By the end of this post, you’ll understand:
vLLM and continuous batching (10× throughput improvement)
Serving frameworks (TGI, TensorRT-LLM)
Speculative decoding (2× faster generation)
Monitoring and observability
Cost optimization strategies
Part 1: The Inference Problem¶
Naive Serving is Inefficient¶
# Naive approach: Process one request at a time
def naive_server(model, tokenizer):
while True:
request = receive_request()
input_ids = tokenizer.encode(request.prompt)
# Generate (blocks server for 2-5 seconds!)
output_ids = model.generate(input_ids, max_new_tokens=200)

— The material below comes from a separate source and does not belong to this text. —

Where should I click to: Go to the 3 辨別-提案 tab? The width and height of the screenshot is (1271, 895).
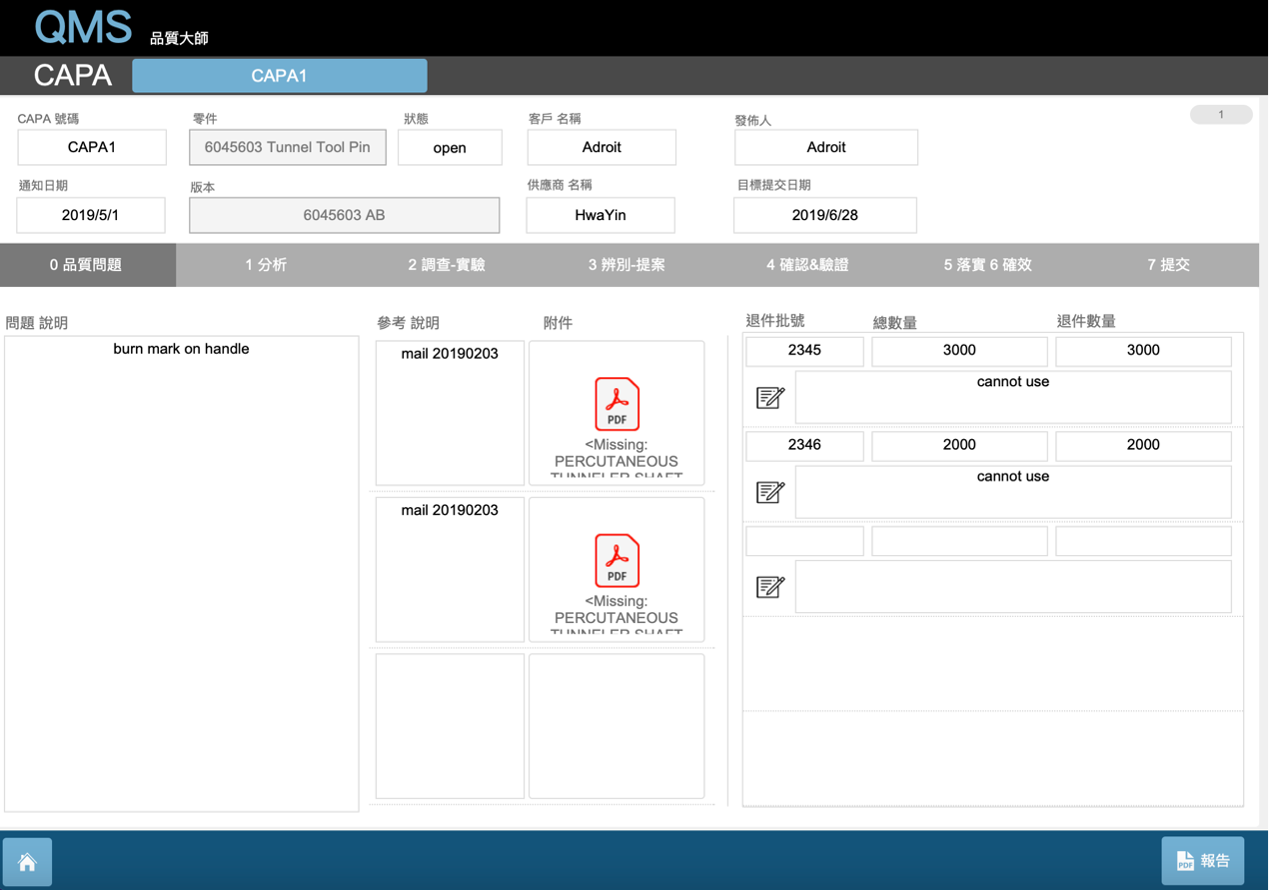tap(627, 265)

response = tokenizer.decode(output_ids)
send_response(response)
# Throughput: ~0.5 requests/second (terrible!)Problems:
Sequential processing: One request at a time
No batching: GPU sits idle during tokenization/decoding
Fixed max_tokens: Padding wastes compute
Part 2: Static Batching (Baseline)¶
Batch Multiple Requests¶
def static_batching_server(model, batch_size=8, max_tokens=200):
request_queue = Queue()
while True:
# Collect batch_size requests
batch = []
for _ in range(batch_size):
batch.append(request_queue.get())
# Tokenize and pad to max_tokens
input_ids = []
for req in batch:
tokens = tokenizer.encode(req.prompt)
tokens = pad_to_length(tokens, max_tokens)
input_ids.append(tokens)
input_ids = torch.stack(input_ids)
# Generate for entire batch
output_ids = model.generate(input_ids, max_new_tokens=200)
# Send responses
for i, req in enumerate(batch):
response = tokenizer.decode(output_ids[i])

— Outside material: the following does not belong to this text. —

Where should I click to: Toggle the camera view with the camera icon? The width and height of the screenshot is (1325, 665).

send_response(req, response)
# Throughput: ~4 requests/second (8× better!)Problems:
Wait for full batch: Adds latency
Padding waste: Short prompts padded to max length
Early finishing: Some sequences finish early, but batch continues
Part 3: Continuous Batching (vLLM)¶
The Key Innovation¶
Idea: Add/remove requests from batch dynamically as they finish.
# Conceptual vLLM approach
class ContinuousBatchingServer:
def __init__(self, model):
self.model = model
self.active_requests = []
def step(self):
"""Generate one token for all active requests."""
# 1. Add new requests from queue (non-blocking)
while not request_queue.empty() and len(self.active_requests) < max_batch:
self.active_requests.append(request_queue.get_nowait())
# 2. Prepare batch (no padding!)
input_ids = [req.get_next_input() for req in self.active_requests]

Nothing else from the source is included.